We expect companies to commit to the principle of data minimization and to demonstrate how this principle shapes their practices regarding user information. If companies collect multiple types of information, we expect them to provide detail on how they handle each type of information.
Note: In some cases, laws or regulations might require companies to collect certain information or might prohibit or discourage the company from disclosing what user information they collect. Researchers will document situations where this is the case, but a company will still lose points if it fails to meet all elements. This represents a situation where the law causes companies to be uncompetitive, and we encourage companies to advocate for laws that enable them to fully respect users’ rights to freedom of expression and privacy.
Clearly disclose(s) – The company presents or explains its policies or practices in its public-facing materials in a way that is easy for users to find and understand.
Collect / Collection – All means by which a company may gather information about users. For example, a company may collect this information directly in a range of situations, including when users upload content for public sharing, submit phone numbers for account verification, transmit personal information in private conversation with one another, etc. A company may also collect this information indirectly, for example, by recording log data, account information, metadata, and other related information that describes users and/or documents their activities.
Data minimization – According to the European Data Protection Supervisor (EDPS), “The principle of ‘data minimization’ means that a data controller [“the institution or body that determines the purposes and means of the processing of personal data”] should limit the collection of personal information to what is directly relevant and necessary to accomplish a specified purpose. They should also retain the data only for as long as is necessary to fulfil that purpose. In other words, data controllers should collect only the personal data they really need, and should keep it only for as long as they need it.”
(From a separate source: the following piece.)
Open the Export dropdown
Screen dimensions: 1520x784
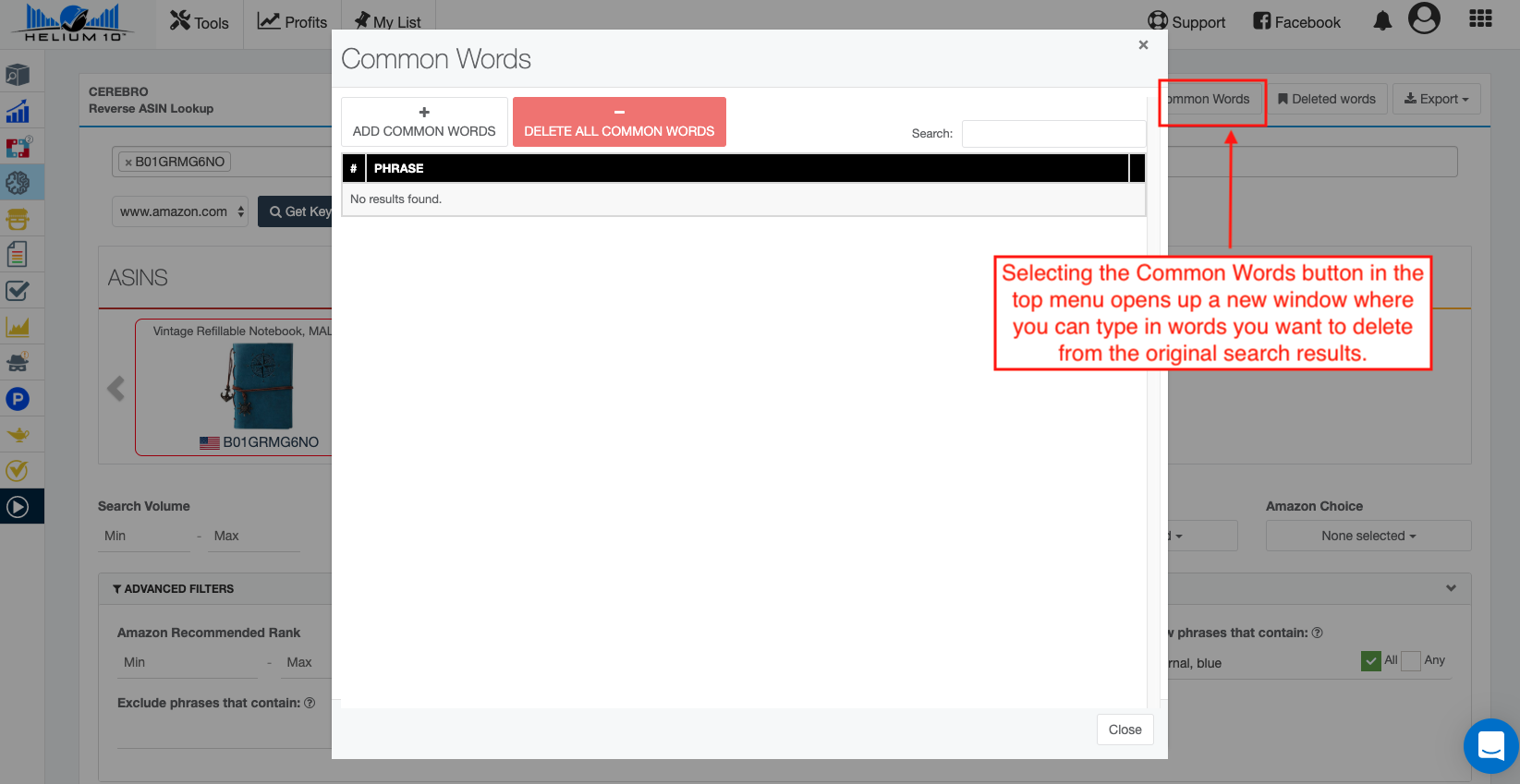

User information— Any data that is connected to an identifiable person, or may be connected to such a person by combining datasets or utilizing data-mining techniques. As further explanation, user Information is any data that documents a user’s characteristics and/or activities. This information may or may not be tied to a specific user account. This information includes, but is not limited to, personal correspondence, user-generated content, account preferences and settings, log and access data, data about a user’s activities or preferences collected from third parties either through behavioral tracking or purchasing of data, and all forms of metadata. User Information is never considered anonymous except when included solely as a basis to generate global measures (e.g. number of active monthly users). For example, the statement, ‘Our service has 1 million monthly active users,’ contains anonymous data, since it does not give enough information to know who those 1 million users are.
Anonymous data is “data that is in no way connected to another piece of information that could enable a user to be identified.”
This expansive view is necessary to reflect several facts. First, skilled analysts can de-anonymize large data sets. This renders nearly all promises of anonymization unattainable. In essence, any data tied to an “anonymous identifier” is not anonymous; rather, this is often pseudonymous data that may be tied back to the user’s offline identity. Second, metadata may be as or more revealing of a user’s associations and interests than content data, thus this data is of vital interest. Third, entities that have access to many sources of data, such as data brokers and governments, may be able to pair two or more data sources to reveal information about users. Thus, sophisticated actors can use data that seems anonymous to construct a larger picture of a user.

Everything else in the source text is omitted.